● Data listing
----
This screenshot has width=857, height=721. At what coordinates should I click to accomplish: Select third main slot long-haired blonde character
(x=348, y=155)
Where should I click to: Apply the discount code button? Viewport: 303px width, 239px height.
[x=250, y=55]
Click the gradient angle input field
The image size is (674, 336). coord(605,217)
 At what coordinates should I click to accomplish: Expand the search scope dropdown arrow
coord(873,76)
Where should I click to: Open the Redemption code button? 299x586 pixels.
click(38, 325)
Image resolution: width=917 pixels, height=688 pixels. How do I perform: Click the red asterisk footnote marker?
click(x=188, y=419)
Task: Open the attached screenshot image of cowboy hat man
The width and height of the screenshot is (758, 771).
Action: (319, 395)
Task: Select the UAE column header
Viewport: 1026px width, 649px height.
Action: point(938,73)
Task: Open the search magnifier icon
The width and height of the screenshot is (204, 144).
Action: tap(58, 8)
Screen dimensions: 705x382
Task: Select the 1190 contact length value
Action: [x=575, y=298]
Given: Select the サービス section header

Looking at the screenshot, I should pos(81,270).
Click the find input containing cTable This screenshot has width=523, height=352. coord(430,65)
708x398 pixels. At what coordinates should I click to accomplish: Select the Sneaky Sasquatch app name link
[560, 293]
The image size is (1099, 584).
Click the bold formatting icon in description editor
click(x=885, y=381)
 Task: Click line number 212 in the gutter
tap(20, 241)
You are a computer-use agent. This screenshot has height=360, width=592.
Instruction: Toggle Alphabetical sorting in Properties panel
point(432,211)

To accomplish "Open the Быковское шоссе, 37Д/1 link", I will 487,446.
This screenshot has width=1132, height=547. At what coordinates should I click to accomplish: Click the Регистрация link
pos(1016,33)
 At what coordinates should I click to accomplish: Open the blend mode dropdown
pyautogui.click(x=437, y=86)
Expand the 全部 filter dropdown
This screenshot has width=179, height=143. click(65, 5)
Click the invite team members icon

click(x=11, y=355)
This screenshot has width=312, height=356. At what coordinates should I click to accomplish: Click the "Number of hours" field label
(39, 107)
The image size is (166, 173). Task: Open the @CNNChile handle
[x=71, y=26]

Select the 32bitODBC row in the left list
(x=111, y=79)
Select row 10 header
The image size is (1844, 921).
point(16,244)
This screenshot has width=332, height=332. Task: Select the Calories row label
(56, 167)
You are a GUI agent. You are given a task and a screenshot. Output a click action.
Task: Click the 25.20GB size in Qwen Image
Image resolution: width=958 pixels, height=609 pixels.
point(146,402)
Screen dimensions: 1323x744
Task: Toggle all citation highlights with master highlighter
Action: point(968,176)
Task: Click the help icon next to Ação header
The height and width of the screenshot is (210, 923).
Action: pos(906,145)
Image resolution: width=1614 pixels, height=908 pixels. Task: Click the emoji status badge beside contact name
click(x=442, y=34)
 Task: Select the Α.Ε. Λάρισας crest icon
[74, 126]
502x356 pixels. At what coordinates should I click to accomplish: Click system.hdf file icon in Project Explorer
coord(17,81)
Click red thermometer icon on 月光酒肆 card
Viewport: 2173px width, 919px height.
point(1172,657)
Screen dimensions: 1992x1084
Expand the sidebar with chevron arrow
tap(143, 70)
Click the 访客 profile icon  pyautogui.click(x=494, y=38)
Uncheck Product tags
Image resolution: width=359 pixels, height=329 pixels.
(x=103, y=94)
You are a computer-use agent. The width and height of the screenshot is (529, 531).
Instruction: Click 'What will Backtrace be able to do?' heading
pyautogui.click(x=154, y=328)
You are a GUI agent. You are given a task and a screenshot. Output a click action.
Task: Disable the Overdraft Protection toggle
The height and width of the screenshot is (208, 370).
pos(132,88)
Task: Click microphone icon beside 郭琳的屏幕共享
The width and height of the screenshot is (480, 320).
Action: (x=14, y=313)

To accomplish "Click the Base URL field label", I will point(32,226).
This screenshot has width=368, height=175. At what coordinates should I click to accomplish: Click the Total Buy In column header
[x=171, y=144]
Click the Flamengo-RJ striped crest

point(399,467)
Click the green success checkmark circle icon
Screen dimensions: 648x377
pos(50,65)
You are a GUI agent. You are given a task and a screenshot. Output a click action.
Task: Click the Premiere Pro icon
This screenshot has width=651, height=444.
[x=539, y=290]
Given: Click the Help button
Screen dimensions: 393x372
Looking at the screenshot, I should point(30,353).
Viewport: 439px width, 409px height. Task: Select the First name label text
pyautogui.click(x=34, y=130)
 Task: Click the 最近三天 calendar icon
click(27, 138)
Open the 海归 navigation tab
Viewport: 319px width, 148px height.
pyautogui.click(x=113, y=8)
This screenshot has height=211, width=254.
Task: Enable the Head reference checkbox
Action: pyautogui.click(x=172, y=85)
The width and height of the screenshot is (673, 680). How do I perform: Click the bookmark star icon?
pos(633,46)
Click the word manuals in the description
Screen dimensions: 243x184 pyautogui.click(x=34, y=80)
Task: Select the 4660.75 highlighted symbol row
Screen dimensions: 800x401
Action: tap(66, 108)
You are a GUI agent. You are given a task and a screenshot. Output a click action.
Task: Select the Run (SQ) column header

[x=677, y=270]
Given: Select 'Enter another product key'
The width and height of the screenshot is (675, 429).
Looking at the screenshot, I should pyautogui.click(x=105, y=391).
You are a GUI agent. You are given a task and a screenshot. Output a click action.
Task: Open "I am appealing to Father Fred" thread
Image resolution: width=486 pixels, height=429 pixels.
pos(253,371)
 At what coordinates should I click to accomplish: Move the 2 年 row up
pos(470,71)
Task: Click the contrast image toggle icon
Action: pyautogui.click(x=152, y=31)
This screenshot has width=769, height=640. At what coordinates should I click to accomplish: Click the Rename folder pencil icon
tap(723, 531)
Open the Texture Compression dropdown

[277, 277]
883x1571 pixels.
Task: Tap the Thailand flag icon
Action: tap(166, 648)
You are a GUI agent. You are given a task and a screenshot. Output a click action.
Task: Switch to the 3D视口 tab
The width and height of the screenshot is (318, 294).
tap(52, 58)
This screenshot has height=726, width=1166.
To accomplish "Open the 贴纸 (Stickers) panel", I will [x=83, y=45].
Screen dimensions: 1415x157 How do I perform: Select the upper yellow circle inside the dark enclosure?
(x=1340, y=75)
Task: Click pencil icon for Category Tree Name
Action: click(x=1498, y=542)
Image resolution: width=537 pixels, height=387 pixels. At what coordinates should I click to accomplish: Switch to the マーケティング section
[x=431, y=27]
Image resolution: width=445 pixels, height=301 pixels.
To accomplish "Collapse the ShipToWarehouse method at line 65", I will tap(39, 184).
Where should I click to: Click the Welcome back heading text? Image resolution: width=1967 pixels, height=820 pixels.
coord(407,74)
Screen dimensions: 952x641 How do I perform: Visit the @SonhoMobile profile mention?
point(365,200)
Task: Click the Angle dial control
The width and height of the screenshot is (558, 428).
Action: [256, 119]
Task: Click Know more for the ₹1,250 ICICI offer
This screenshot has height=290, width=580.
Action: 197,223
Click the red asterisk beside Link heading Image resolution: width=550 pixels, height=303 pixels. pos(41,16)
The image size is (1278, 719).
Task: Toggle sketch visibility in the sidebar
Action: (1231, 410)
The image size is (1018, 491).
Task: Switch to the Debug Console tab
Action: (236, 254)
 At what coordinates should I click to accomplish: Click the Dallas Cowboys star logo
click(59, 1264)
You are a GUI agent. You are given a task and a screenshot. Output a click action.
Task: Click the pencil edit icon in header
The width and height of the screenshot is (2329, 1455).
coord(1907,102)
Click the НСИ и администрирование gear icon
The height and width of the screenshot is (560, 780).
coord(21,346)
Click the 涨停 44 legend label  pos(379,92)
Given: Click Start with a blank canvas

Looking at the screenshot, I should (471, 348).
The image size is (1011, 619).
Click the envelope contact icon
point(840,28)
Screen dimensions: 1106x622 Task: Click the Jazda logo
----
Your reply should consist only of the lines from the one containing "Given: Click Start with a blank canvas" through the last line of the records, each reproduced exactly.

Given: Click Start with a blank canvas

Looking at the screenshot, I should (471, 348).
The image size is (1011, 619).
Click the envelope contact icon
point(840,28)
Screen dimensions: 1106x622 Task: Click the Jazda logo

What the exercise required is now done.